Charles Merrill Hough (May 18, 1858 – April 22, 1927) was a United States circuit judge of the United States Court of Appeals for the Second Circuit and previously was a United States District Judge of the United States District Court for the Southern District of New York.

Education and career
Born on May 18, 1858, in Philadelphia, Pennsylvania, Hough received an Artium Baccalaureus degree in 1879 from Dartmouth College and read law in 1883. He entered private practice in New York City from 1884 to 1906.

Federal judicial service
Hough was nominated by President Theodore Roosevelt on June 20, 1906, to the United States District Court for the Southern District of New York (S.D.N.Y.), to a new seat authorized by 34 Stat. 202. He was confirmed by the United States Senate on June 27, 1906, and received his commission the same day.

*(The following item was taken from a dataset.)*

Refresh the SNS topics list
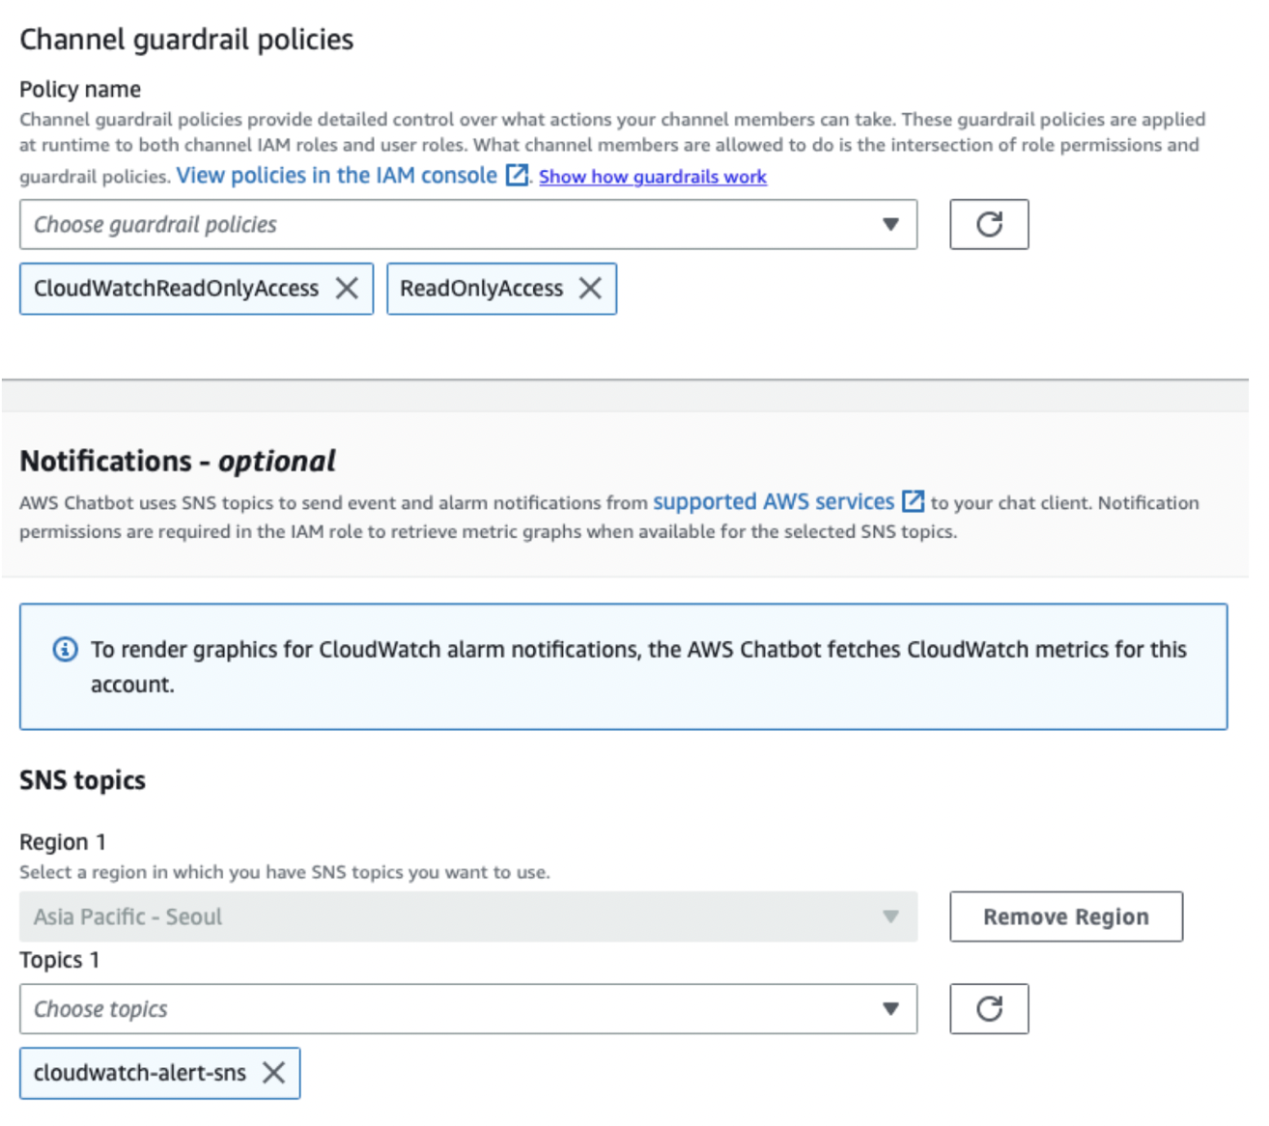The width and height of the screenshot is (1269, 1126). [989, 1009]
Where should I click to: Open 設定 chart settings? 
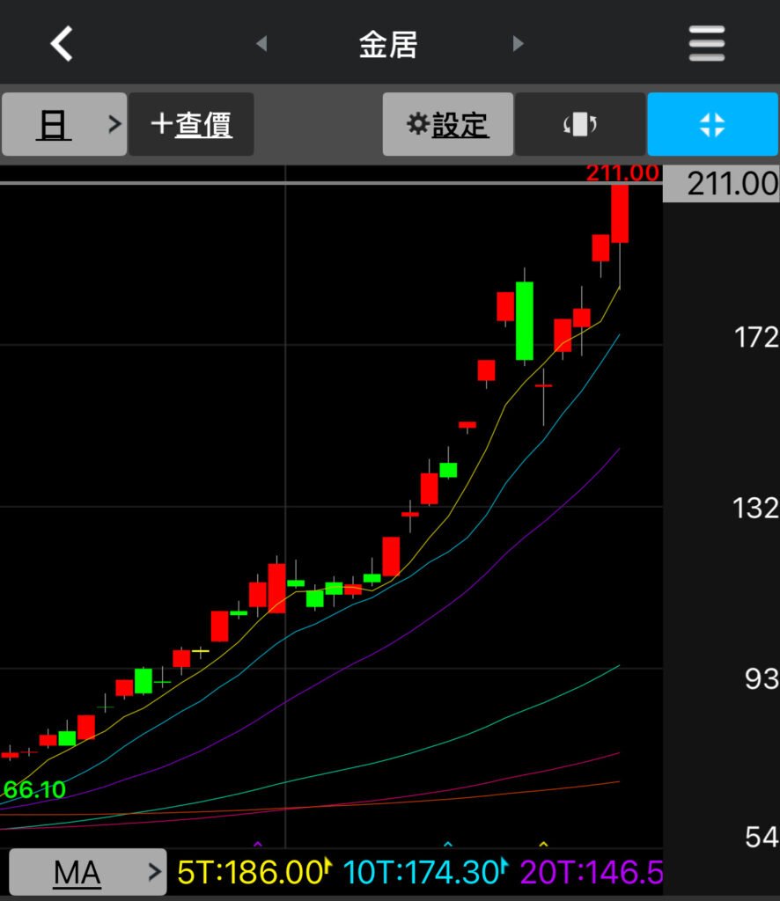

Hough's most historically memorable judicial ruling came in 1908 in United States vs. Press Publishing Co. Hough quashed a libel suit brought by the federal government on behalf of President Roosevelt against a newspaper, the New York World, that had been critical of the way the administration handled the Panama Canal startup. The Supreme Court of the United States unanimously upheld Hough’s ruling in 1911.

In 1909, Hough ruled in favor of the Association of Licensed Automobile Manufacturers (ALAM) against the Ford Motor Company, regarding an automobile patent issued to George B. Selden that ALAM was using to collect royalties. Hough's ruling was overturned on appeal in 1911, allowing Ford (and other manufacturers) to produce automobiles without paying a royalty.

Hough's service with S.D.N.Y. terminated on September 5, 1916, due to his elevation to the Second Circuit.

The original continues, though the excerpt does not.